German industrial conglomerate Siemens AG warned Thursday that its 2013 forecast would be at the “low-end” of what it had anticipated because of numerous one-off charges and restructuring costs, despite posting a rise in second-quarter net income.
Siemens, which makes a wide variety of products including high-speed trains and wind turbines, is in the middle of an overhaul aimed at increasing competitiveness, dubbed “Siemens 2014.” Charges related to the program are estimated to come in at 900 million euros ($1.2 billion) for 2013 — lowering the company’s bottom line this year.
Siemens had predicted income from continuing operations at between 4.5 billion euros and 5 billion euros, but now says it expects income “to approach the low end of our original expectation.”

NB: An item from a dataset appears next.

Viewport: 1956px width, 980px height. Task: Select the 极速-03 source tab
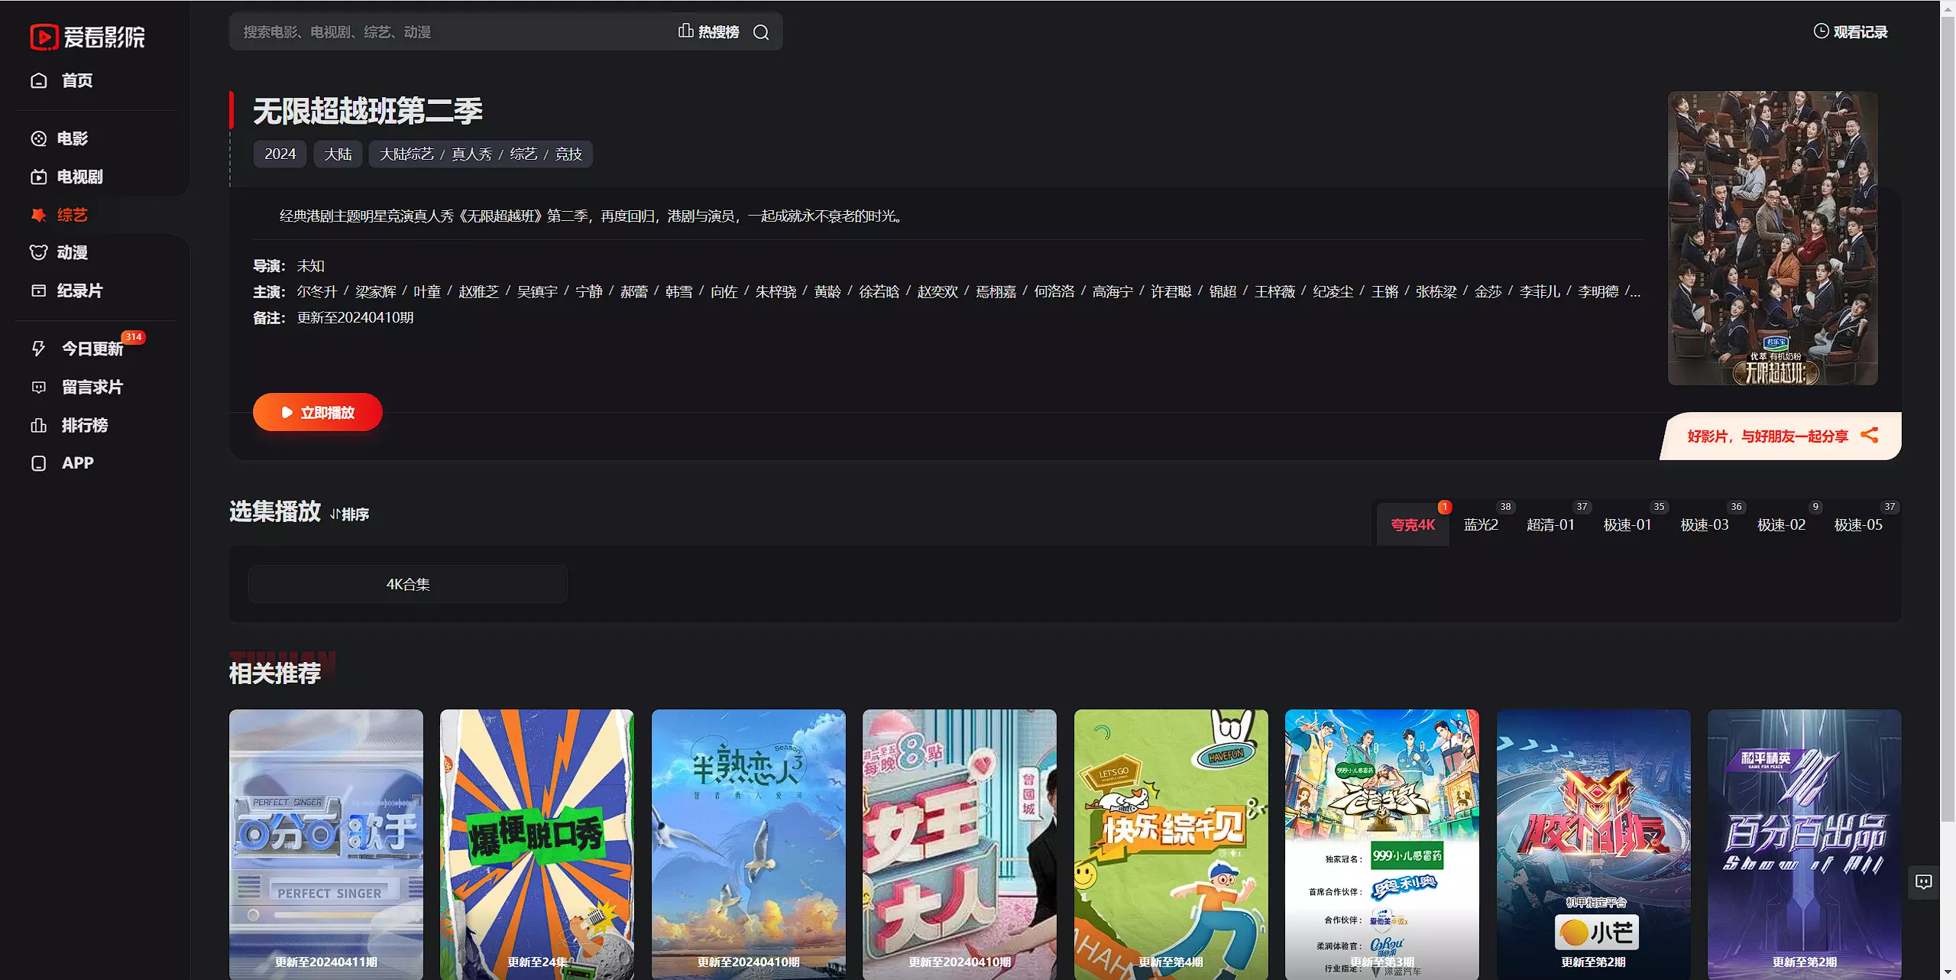[1704, 524]
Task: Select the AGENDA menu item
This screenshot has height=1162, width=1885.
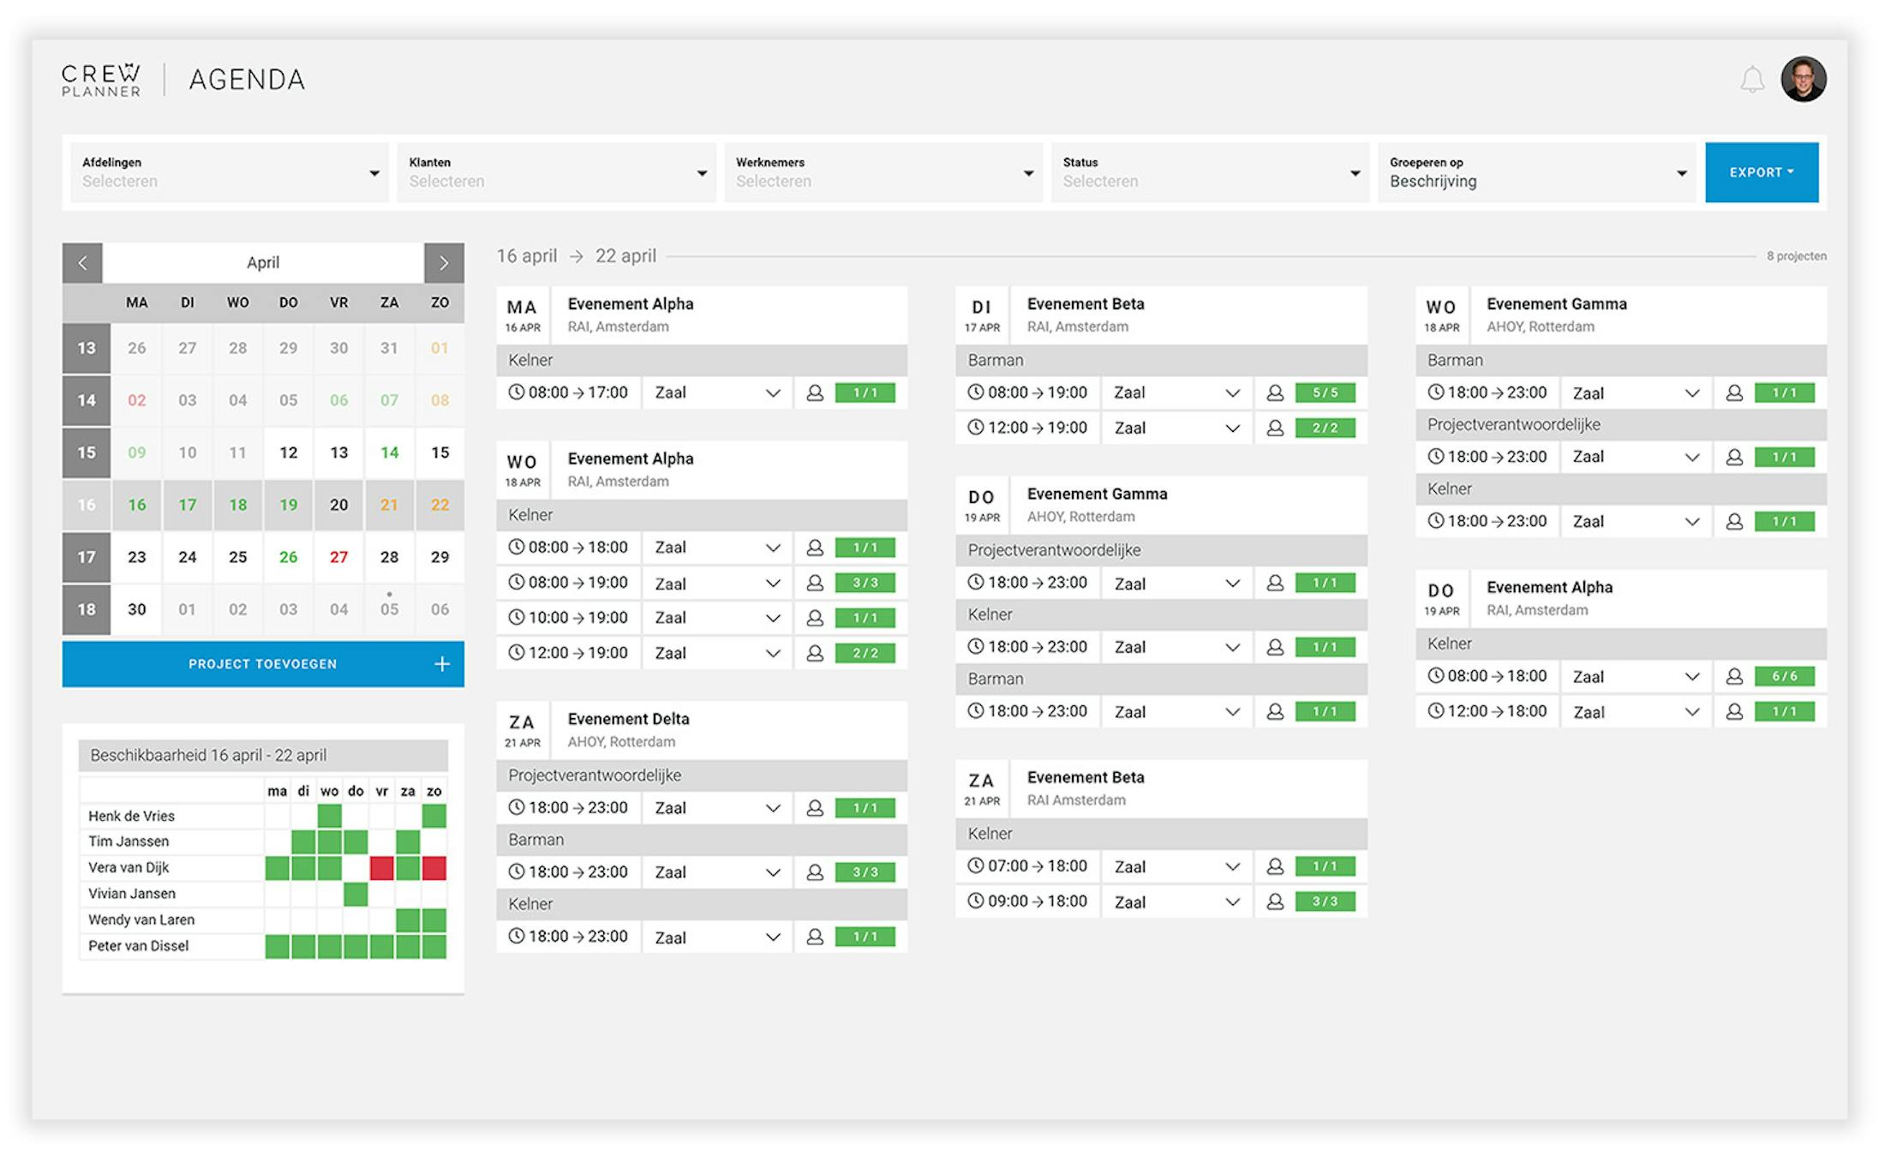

In the second quarter, Siemens’ net income rose to 1.03 billion euros, from 938 million euros a year ago. Orders rose 20 percent to 21.5 billion euros, but revenue fell 7 percent to 18 billion euros.
“Results for the second quarter show a mixed picture,” CEO Peter Loescher said in a statement. “While we were able to clearly increase orders, we still have challenges regarding revenue and profit.”
Siemens took charges of 161 million euros in the quarter related to the delayed delivery of high-speed trains, and expects a 300 million euro loss in 2013 as it exits the solar energy business.
Siemens shares rose 0.6 percent in trading in Frankfurt, to 79.81 euros.